# The task
Output every record precisely.

# Records for the exercise
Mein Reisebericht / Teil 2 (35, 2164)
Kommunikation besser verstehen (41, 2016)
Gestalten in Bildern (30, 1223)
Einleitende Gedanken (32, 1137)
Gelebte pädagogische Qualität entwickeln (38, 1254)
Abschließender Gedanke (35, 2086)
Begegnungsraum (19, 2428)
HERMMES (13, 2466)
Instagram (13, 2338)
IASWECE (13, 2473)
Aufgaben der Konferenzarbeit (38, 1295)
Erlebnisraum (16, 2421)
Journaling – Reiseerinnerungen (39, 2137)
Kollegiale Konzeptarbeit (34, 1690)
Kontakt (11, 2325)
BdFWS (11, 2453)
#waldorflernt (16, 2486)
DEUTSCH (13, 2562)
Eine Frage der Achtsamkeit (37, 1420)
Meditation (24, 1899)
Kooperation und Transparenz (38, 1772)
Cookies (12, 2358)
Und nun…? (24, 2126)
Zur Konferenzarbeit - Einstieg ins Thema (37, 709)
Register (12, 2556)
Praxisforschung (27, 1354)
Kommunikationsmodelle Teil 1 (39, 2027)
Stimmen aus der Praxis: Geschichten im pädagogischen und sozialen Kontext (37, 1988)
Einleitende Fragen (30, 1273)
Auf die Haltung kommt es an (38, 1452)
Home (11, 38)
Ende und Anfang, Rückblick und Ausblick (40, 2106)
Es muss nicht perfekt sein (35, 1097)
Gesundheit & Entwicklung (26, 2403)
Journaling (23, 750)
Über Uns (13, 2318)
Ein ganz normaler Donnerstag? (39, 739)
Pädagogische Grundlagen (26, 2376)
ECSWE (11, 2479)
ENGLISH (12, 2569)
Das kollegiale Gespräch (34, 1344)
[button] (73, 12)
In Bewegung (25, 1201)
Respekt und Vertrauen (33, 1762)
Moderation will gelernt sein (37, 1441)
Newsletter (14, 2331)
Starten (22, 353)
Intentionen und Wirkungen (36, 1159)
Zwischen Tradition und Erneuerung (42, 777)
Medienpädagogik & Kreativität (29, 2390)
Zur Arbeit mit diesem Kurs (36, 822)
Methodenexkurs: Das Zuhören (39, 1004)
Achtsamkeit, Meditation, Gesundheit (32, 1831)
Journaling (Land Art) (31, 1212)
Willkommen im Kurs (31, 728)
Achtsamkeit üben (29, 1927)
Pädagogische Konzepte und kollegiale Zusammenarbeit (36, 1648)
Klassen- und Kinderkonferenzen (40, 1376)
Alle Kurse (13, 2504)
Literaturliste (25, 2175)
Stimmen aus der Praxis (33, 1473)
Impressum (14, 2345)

# Expected answer
Mein Reisebericht / Teil 2 (35, 2164)
Kommunikation besser verstehen (41, 2016)
Gestalten in Bildern (30, 1223)
Einleitende Gedanken (32, 1137)
Gelebte pädagogische Qualität entwickeln (38, 1254)
Abschließender Gedanke (35, 2086)
Begegnungsraum (19, 2428)
HERMMES (13, 2466)
Instagram (13, 2338)
IASWECE (13, 2473)
Aufgaben der Konferenzarbeit (38, 1295)
Erlebnisraum (16, 2421)
Journaling – Reiseerinnerungen (39, 2137)
Kollegiale Konzeptarbeit (34, 1690)
Kontakt (11, 2325)
BdFWS (11, 2453)
#waldorflernt (16, 2486)
DEUTSCH (13, 2562)
Eine Frage der Achtsamkeit (37, 1420)
Meditation (24, 1899)
Kooperation und Transparenz (38, 1772)
Cookies (12, 2358)
Und nun…? (24, 2126)
Zur Konferenzarbeit - Einstieg ins Thema (37, 709)
Register (12, 2556)
Praxisforschung (27, 1354)
Kommunikationsmodelle Teil 1 (39, 2027)
Stimmen aus der Praxis: Geschichten im pädagogischen und sozialen Kontext (37, 1988)
Einleitende Fragen (30, 1273)
Auf die Haltung kommt es an (38, 1452)
Home (11, 38)
Ende und Anfang, Rückblick und Ausblick (40, 2106)
Es muss nicht perfekt sein (35, 1097)
Gesundheit & Entwicklung (26, 2403)
Journaling (23, 750)
Über Uns (13, 2318)
Ein ganz normaler Donnerstag? (39, 739)
Pädagogische Grundlagen (26, 2376)
ECSWE (11, 2479)
ENGLISH (12, 2569)
Das kollegiale Gespräch (34, 1344)
[button] (73, 12)
In Bewegung (25, 1201)
Respekt und Vertrauen (33, 1762)
Moderation will gelernt sein (37, 1441)
Newsletter (14, 2331)
Starten (22, 353)
Intentionen und Wirkungen (36, 1159)
Zwischen Tradition und Erneuerung (42, 777)
Medienpädagogik & Kreativität (29, 2390)
Zur Arbeit mit diesem Kurs (36, 822)
Methodenexkurs: Das Zuhören (39, 1004)
Achtsamkeit, Meditation, Gesundheit (32, 1831)
Journaling (Land Art) (31, 1212)
Willkommen im Kurs (31, 728)
Achtsamkeit üben (29, 1927)
Pädagogische Konzepte und kollegiale Zusammenarbeit (36, 1648)
Klassen- und Kinderkonferenzen (40, 1376)
Alle Kurse (13, 2504)
Literaturliste (25, 2175)
Stimmen aus der Praxis (33, 1473)
Impressum (14, 2345)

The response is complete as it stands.